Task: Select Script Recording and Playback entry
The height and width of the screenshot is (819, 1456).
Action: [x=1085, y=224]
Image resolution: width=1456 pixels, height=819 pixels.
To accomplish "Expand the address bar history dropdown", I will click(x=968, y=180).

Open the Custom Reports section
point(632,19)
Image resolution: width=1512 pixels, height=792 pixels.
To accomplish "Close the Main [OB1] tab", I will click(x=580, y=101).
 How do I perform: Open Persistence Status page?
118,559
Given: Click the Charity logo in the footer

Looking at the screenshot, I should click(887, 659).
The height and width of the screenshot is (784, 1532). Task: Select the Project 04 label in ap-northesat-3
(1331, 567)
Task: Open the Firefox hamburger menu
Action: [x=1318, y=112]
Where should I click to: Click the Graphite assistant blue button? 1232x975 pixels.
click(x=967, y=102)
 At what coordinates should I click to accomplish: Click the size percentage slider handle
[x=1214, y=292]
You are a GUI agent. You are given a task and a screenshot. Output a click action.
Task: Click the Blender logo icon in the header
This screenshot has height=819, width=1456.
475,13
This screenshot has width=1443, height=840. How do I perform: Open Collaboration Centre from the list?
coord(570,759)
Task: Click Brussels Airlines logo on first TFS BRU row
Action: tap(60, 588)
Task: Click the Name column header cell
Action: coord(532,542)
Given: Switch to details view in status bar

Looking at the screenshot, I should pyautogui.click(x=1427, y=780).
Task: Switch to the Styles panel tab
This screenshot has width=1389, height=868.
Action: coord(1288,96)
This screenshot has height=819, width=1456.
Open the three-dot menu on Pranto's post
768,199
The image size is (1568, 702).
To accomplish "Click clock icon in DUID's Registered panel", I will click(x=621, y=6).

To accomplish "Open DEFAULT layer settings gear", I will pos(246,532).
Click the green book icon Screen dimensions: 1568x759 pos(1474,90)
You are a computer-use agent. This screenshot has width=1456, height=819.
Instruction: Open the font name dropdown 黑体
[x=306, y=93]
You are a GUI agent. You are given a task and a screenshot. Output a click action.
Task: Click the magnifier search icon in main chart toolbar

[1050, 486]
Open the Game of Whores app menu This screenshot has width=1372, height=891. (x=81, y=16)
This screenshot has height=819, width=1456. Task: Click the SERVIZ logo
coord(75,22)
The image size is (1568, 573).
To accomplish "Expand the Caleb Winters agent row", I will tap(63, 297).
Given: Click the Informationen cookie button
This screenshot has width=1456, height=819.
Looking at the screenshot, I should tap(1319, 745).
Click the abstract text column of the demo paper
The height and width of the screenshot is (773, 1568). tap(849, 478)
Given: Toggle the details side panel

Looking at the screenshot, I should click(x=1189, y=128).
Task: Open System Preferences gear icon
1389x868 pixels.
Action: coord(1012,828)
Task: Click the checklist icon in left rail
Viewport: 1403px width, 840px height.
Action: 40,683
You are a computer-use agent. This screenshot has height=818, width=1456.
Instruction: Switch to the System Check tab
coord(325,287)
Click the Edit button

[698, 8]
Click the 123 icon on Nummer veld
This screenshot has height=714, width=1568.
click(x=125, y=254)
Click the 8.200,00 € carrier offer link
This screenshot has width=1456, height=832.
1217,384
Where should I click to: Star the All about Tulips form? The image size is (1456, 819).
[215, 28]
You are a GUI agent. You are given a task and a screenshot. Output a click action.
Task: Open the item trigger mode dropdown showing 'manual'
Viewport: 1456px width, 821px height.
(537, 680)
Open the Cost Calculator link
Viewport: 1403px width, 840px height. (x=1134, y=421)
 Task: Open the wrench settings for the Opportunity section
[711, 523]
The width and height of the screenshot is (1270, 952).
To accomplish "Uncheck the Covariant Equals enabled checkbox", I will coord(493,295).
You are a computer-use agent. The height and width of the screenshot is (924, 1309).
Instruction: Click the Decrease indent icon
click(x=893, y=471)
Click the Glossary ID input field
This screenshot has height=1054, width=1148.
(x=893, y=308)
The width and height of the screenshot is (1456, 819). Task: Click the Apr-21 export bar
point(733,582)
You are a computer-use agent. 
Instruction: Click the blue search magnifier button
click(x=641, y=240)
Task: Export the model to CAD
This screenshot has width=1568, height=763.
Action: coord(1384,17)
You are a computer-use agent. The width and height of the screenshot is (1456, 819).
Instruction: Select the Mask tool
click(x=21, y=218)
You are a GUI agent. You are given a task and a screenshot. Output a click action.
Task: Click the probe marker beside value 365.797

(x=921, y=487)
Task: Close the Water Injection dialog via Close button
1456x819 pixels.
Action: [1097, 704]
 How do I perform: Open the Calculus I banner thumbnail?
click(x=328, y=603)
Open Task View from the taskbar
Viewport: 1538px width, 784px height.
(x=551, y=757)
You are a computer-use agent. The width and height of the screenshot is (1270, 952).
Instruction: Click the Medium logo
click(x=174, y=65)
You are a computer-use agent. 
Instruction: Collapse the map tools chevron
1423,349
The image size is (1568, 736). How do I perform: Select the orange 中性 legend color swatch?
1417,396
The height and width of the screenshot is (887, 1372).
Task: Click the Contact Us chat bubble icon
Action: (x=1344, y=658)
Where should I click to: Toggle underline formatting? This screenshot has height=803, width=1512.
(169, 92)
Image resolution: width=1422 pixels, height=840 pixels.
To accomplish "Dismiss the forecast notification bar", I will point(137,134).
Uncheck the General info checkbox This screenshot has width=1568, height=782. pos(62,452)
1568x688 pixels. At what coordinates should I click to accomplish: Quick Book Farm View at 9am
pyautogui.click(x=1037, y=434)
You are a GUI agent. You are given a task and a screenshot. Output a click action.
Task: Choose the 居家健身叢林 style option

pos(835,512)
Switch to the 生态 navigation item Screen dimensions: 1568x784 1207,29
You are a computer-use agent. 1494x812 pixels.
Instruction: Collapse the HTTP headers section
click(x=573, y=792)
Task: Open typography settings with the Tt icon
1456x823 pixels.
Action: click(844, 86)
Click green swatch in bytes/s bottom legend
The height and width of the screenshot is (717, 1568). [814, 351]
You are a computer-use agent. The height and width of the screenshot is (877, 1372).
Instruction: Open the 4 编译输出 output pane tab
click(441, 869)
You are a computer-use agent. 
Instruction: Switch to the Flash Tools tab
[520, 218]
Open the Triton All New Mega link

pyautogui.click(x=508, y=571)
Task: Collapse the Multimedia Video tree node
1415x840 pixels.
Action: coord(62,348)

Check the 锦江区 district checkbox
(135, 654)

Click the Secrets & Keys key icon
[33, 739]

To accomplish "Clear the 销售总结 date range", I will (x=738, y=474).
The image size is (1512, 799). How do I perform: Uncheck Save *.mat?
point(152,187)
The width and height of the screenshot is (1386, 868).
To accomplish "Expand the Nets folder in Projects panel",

_YOUR OBJECTIVE_. Make an exact copy of all the entries above.

_WRITTEN SOLUTION_.
Task: Select Script Recording and Playback entry
The height and width of the screenshot is (819, 1456).
Action: [x=1085, y=224]
Image resolution: width=1456 pixels, height=819 pixels.
To accomplish "Expand the address bar history dropdown", I will click(x=968, y=180).

Open the Custom Reports section
point(632,19)
Image resolution: width=1512 pixels, height=792 pixels.
To accomplish "Close the Main [OB1] tab", I will click(x=580, y=101).
 How do I perform: Open Persistence Status page?
118,559
Given: Click the Charity logo in the footer

Looking at the screenshot, I should click(887, 659).
The height and width of the screenshot is (784, 1532). Task: Select the Project 04 label in ap-northesat-3
(1331, 567)
Task: Open the Firefox hamburger menu
Action: [x=1318, y=112]
Where should I click to: Click the Graphite assistant blue button? 1232x975 pixels.
click(x=967, y=102)
 At what coordinates should I click to accomplish: Click the size percentage slider handle
[x=1214, y=292]
You are a GUI agent. You are given a task and a screenshot. Output a click action.
Task: Click the Blender logo icon in the header
This screenshot has height=819, width=1456.
475,13
This screenshot has width=1443, height=840. How do I perform: Open Collaboration Centre from the list?
coord(570,759)
Task: Click Brussels Airlines logo on first TFS BRU row
Action: tap(60, 588)
Task: Click the Name column header cell
Action: coord(532,542)
Given: Switch to details view in status bar

Looking at the screenshot, I should pyautogui.click(x=1427, y=780).
Task: Switch to the Styles panel tab
This screenshot has width=1389, height=868.
Action: coord(1288,96)
This screenshot has height=819, width=1456.
Open the three-dot menu on Pranto's post
768,199
The image size is (1568, 702).
To accomplish "Click clock icon in DUID's Registered panel", I will click(x=621, y=6).

To accomplish "Open DEFAULT layer settings gear", I will pos(246,532).
Click the green book icon Screen dimensions: 1568x759 pos(1474,90)
You are a computer-use agent. This screenshot has width=1456, height=819.
Instruction: Open the font name dropdown 黑体
[x=306, y=93]
You are a GUI agent. You are given a task and a screenshot. Output a click action.
Task: Click the magnifier search icon in main chart toolbar

[1050, 486]
Open the Game of Whores app menu This screenshot has width=1372, height=891. (x=81, y=16)
This screenshot has height=819, width=1456. Task: Click the SERVIZ logo
coord(75,22)
The image size is (1568, 573).
To accomplish "Expand the Caleb Winters agent row", I will tap(63, 297).
Given: Click the Informationen cookie button
This screenshot has width=1456, height=819.
Looking at the screenshot, I should tap(1319, 745).
Click the abstract text column of the demo paper
The height and width of the screenshot is (773, 1568). tap(849, 478)
Given: Toggle the details side panel

Looking at the screenshot, I should click(x=1189, y=128).
Task: Open System Preferences gear icon
1389x868 pixels.
Action: coord(1012,828)
Task: Click the checklist icon in left rail
Viewport: 1403px width, 840px height.
Action: 40,683
You are a computer-use agent. This screenshot has height=818, width=1456.
Instruction: Switch to the System Check tab
coord(325,287)
Click the Edit button

[698, 8]
Click the 123 icon on Nummer veld
This screenshot has height=714, width=1568.
click(x=125, y=254)
Click the 8.200,00 € carrier offer link
This screenshot has width=1456, height=832.
1217,384
Where should I click to: Star the All about Tulips form? The image size is (1456, 819).
[215, 28]
You are a GUI agent. You are given a task and a screenshot. Output a click action.
Task: Open the item trigger mode dropdown showing 'manual'
Viewport: 1456px width, 821px height.
(537, 680)
Open the Cost Calculator link
Viewport: 1403px width, 840px height. (x=1134, y=421)
 Task: Open the wrench settings for the Opportunity section
[711, 523]
The width and height of the screenshot is (1270, 952).
To accomplish "Uncheck the Covariant Equals enabled checkbox", I will coord(493,295).
You are a computer-use agent. The height and width of the screenshot is (924, 1309).
Instruction: Click the Decrease indent icon
click(x=893, y=471)
Click the Glossary ID input field
This screenshot has height=1054, width=1148.
(x=893, y=308)
The width and height of the screenshot is (1456, 819). Task: Click the Apr-21 export bar
point(733,582)
You are a computer-use agent. 
Instruction: Click the blue search magnifier button
click(x=641, y=240)
Task: Export the model to CAD
This screenshot has width=1568, height=763.
Action: coord(1384,17)
You are a computer-use agent. The width and height of the screenshot is (1456, 819).
Instruction: Select the Mask tool
click(x=21, y=218)
You are a GUI agent. You are given a task and a screenshot. Output a click action.
Task: Click the probe marker beside value 365.797

(x=921, y=487)
Task: Close the Water Injection dialog via Close button
1456x819 pixels.
Action: [1097, 704]
 How do I perform: Open the Calculus I banner thumbnail?
click(x=328, y=603)
Open Task View from the taskbar
Viewport: 1538px width, 784px height.
(x=551, y=757)
You are a computer-use agent. The width and height of the screenshot is (1270, 952).
Instruction: Click the Medium logo
click(x=174, y=65)
You are a computer-use agent. 
Instruction: Collapse the map tools chevron
1423,349
The image size is (1568, 736). How do I perform: Select the orange 中性 legend color swatch?
1417,396
The height and width of the screenshot is (887, 1372).
Task: Click the Contact Us chat bubble icon
Action: (x=1344, y=658)
Where should I click to: Toggle underline formatting? This screenshot has height=803, width=1512.
(169, 92)
Image resolution: width=1422 pixels, height=840 pixels.
To accomplish "Dismiss the forecast notification bar", I will point(137,134).
Uncheck the General info checkbox This screenshot has width=1568, height=782. pos(62,452)
1568x688 pixels. At what coordinates should I click to accomplish: Quick Book Farm View at 9am
pyautogui.click(x=1037, y=434)
You are a GUI agent. You are given a task and a screenshot. Output a click action.
Task: Choose the 居家健身叢林 style option

pos(835,512)
Switch to the 生态 navigation item Screen dimensions: 1568x784 1207,29
You are a computer-use agent. 1494x812 pixels.
Instruction: Collapse the HTTP headers section
click(x=573, y=792)
Task: Open typography settings with the Tt icon
1456x823 pixels.
Action: click(844, 86)
Click green swatch in bytes/s bottom legend
The height and width of the screenshot is (717, 1568). [814, 351]
You are a computer-use agent. The height and width of the screenshot is (877, 1372).
Instruction: Open the 4 编译输出 output pane tab
click(441, 869)
You are a computer-use agent. 
Instruction: Switch to the Flash Tools tab
[520, 218]
Open the Triton All New Mega link

pyautogui.click(x=508, y=571)
Task: Collapse the Multimedia Video tree node
1415x840 pixels.
Action: coord(62,348)

Check the 锦江区 district checkbox
(135, 654)

Click the Secrets & Keys key icon
[33, 739]

To accomplish "Clear the 销售总结 date range", I will (x=738, y=474).
The image size is (1512, 799). How do I perform: Uncheck Save *.mat?
point(152,187)
The width and height of the screenshot is (1386, 868).
To accomplish "Expand the Nets folder in Projects panel",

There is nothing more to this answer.